Investors in funds usually sell their stakes at a discount, but Jefferies said the gap narrowed last year to 6 percentage points below net asset value for buyout fund stakes, from a 9 percentage point gap the year before.

Jefferies said the increase in price indicated confidence that private equity managers would soon be able to sell the underlying portfolio companies, as Wall Street readies for a return of dealmaking under the second Trump administration.

Buyout funds have contended with muscular antitrust regulators in recent years, both in Europe and the US. However a changing of the guard at the main competition authorities in the US, the EU and the UK could serve as a prelude towards a more laissez-faire approach to mergers and acquisitions and help facilitate exits.

Prices for stakes in private credit funds rose even more sharply that ones in buyout vehicles — from 77 per cent of the value of the assets to 91 per cent — after the launch of new funds dedicated to buying second-hand stakes in private debt funds.

Pricing for real estate and venture stakes remained slightly more depressed, at 72 per cent and 75 per cent of the value of the underlying assets respectively.

“You have so many underlying LPs saying: ‘I haven’t had distributions out of my venture portfolio going on well over 24 months now’,” said Todd Miller, who also serves as global co-head of secondary advisory for Jefferies.

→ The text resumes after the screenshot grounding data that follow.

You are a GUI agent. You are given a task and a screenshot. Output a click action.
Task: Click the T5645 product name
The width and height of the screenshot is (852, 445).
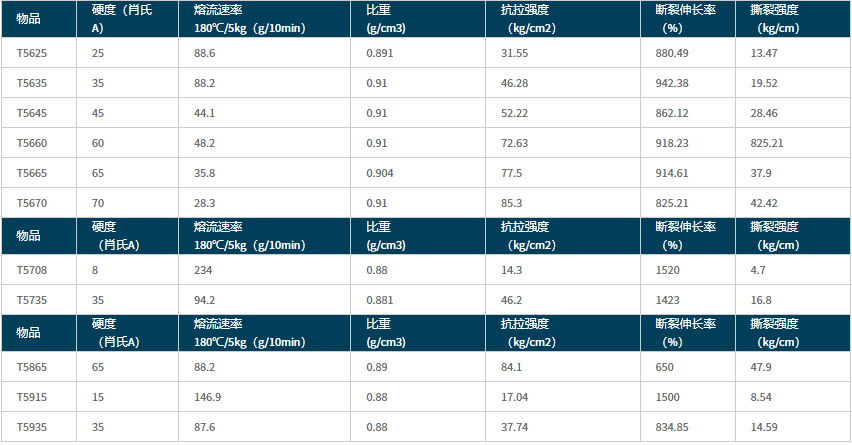point(32,113)
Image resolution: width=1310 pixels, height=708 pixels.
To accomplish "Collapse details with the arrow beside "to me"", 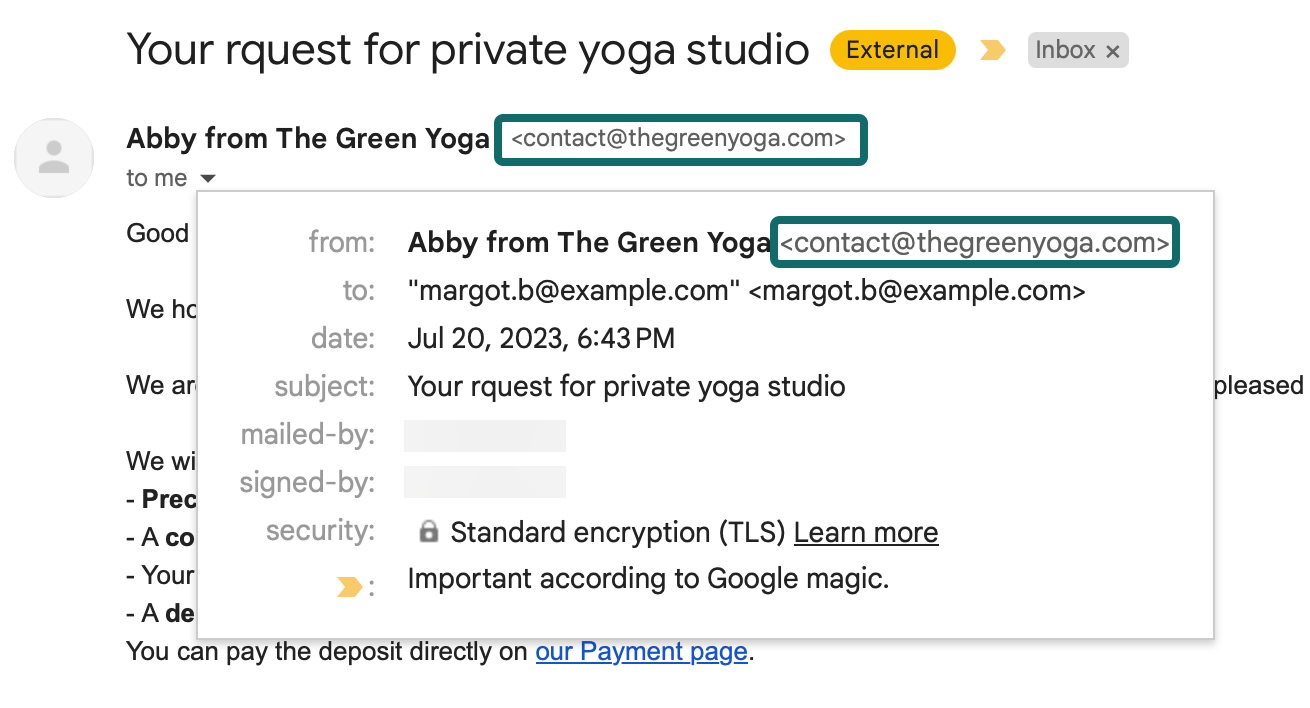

Private capital firms also turned to the secondary markets, with general partners selling $75bn of assets in 2024, 44 per cent more than the year before.

The vast majority of that — $63bn — came from those managers selling their assets from one of their funds to a newer fund managed by the same firm, a so-called continuation vehicle.

Continuation vehicles have become a popular option for private equity firms to return money to the investors in one fund without having to find a buyer for the whole of a portfolio company — particularly where such a sale might not achieve a favourable valuation for the manager.

Three of European private equity firm EQT’s roughly 30 exit events last year involved transferring holdings between EQT funds, a person familiar with the matter told the Financial Times, although all three also brought in outside investors.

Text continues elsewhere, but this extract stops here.